To begin the discussion of this research, it is reasonable first to remind what weak states are, their peculiarities, and what is necessary for states with such status to function effectively.

According to R. Rotberg (2004), the possibility or impossibility, efficiency, or inefficiency of providing three groups of political benefits to citizens by the state is the basis for classifying states into strong, weak, "failed," and "collapsed."

Weak states constitute a wide range. They are:

1) naturally weak because of physical and geographic location or unfavorable environmental and economic situations and resource constraints;

2) initially strong but showing weakness at a certain stage of their functioning due to bad management, despotism, internal contradictions, or external attack;

3) mixed-type states, combining the characteristics of the two above.

Modern scholars assess weak state autonomies by their ability to pursue state goals, such as security and development, in order to survive. Because they have little capacity, weak states are assumed to have little autonomy and cannot achieve much on their own. A weak state is either subordinate to another power or internal forces within the state, like a feudal state with a powerless king.

It would be worth noting the authors' view on the problem of the existence of weak states by Barry Buzan (1991), who believed that the essence of any state is a combination of three main components that form a triangle, namely the institutional expression of the state (bureaucracy) - administrative, legal and legislative authorities, coercive powers. This indicator also includes the norms and procedures by which public administration is carried out. It is necessary to mention that the model does not pay much attention to whether the institutions are democratic or not.

The second component of the triangle is the idea (spirit) of the state (the nation). This idea binds people together in sociopolitical unity and answers the question of how the state is organized and the reasons why it exists. The indicator is related to such terms as nationality and ideology, especially powerful in nation-states.

And the third component is the physical basis for the existence of the state (territory) - because a state consists of people, a certain territory, and natural resources within state borders.

That is, the conclusion is that if one of the components of this conditional triangle is absent or weak in its functional nature, the state leans towards weakness and loses its power.

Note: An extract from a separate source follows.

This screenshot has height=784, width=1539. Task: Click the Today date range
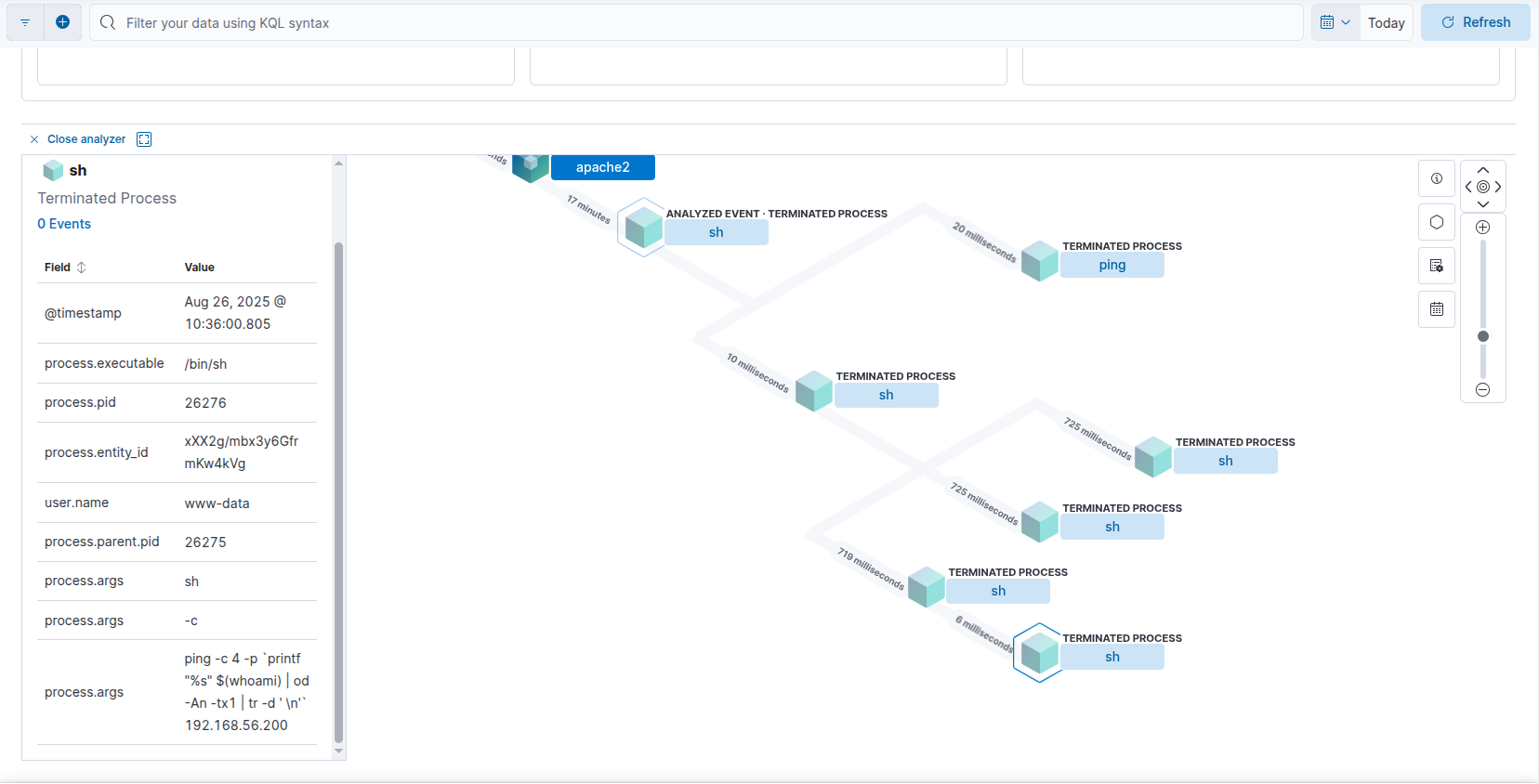[x=1386, y=23]
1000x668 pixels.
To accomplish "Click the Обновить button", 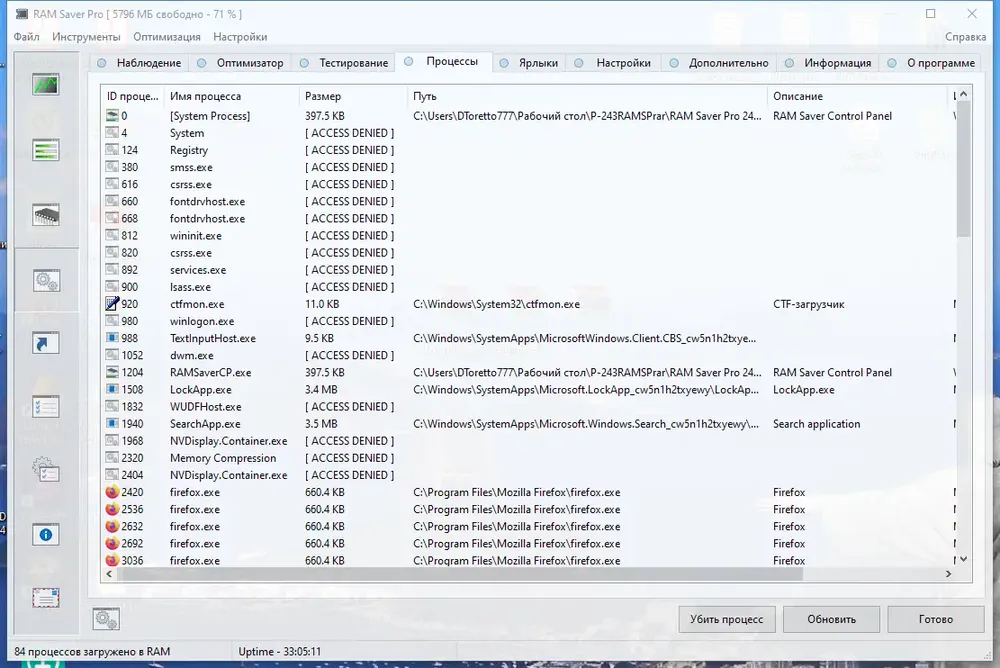I will click(x=831, y=619).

Regarding the definitions of powerful state and strong state and the differences between them, one can refer to the Cambridge Dictionary. Thus, a powerful state is a state that has the potential for strength, a particular influence on the subjects of foreign policy, and plays a significant role in the international arena. At the same time, a strong state is an entity impervious to destruction, both external and internal, and can pursue complex policies without regard to opposing stakeholders. It is strong enough to have its foreign policy and not be subordinate to other states. Usually, this means sufficient defensive strength to deter attack by an aggressor.

For example, according to American political scientist and futurologist F. Fukuyama (2020), in the post-Cold War world, "weak" states or "losers" have become the most fundamental problem of international order. The term "weak" is a characteristic of a state's powerlessness, not its scale; it refers to a lack of administrative capacity for proper governance, the cause of which is the illegitimacy of the political system as a whole. It is in such states that human rights are violated and that they are the source of mass imitation and attacks on neighboring states. Moreover, September 11, 2001, proved that these states became a cover for international terrorism. Fukuyama says that since the fall of the Berlin Wall until September 11, most international crises have been associated with "weak" states or "losers." These include Somalia, Haiti, Bosnia, Kosovo, Rwanda, Liberia, Sierra Leone, Congo, and East Timor. He also notes that the weakening of national statehood has been a common trend in global politics in recent decades. However, in the context of the global security crisis, the main issue of international politics is not the weakening of statehood but rather strengthening. Fukuyama stresses that for individual societies (as well as the world community as a whole), the destruction of statehood is "not a prelude to a utopia but disaster."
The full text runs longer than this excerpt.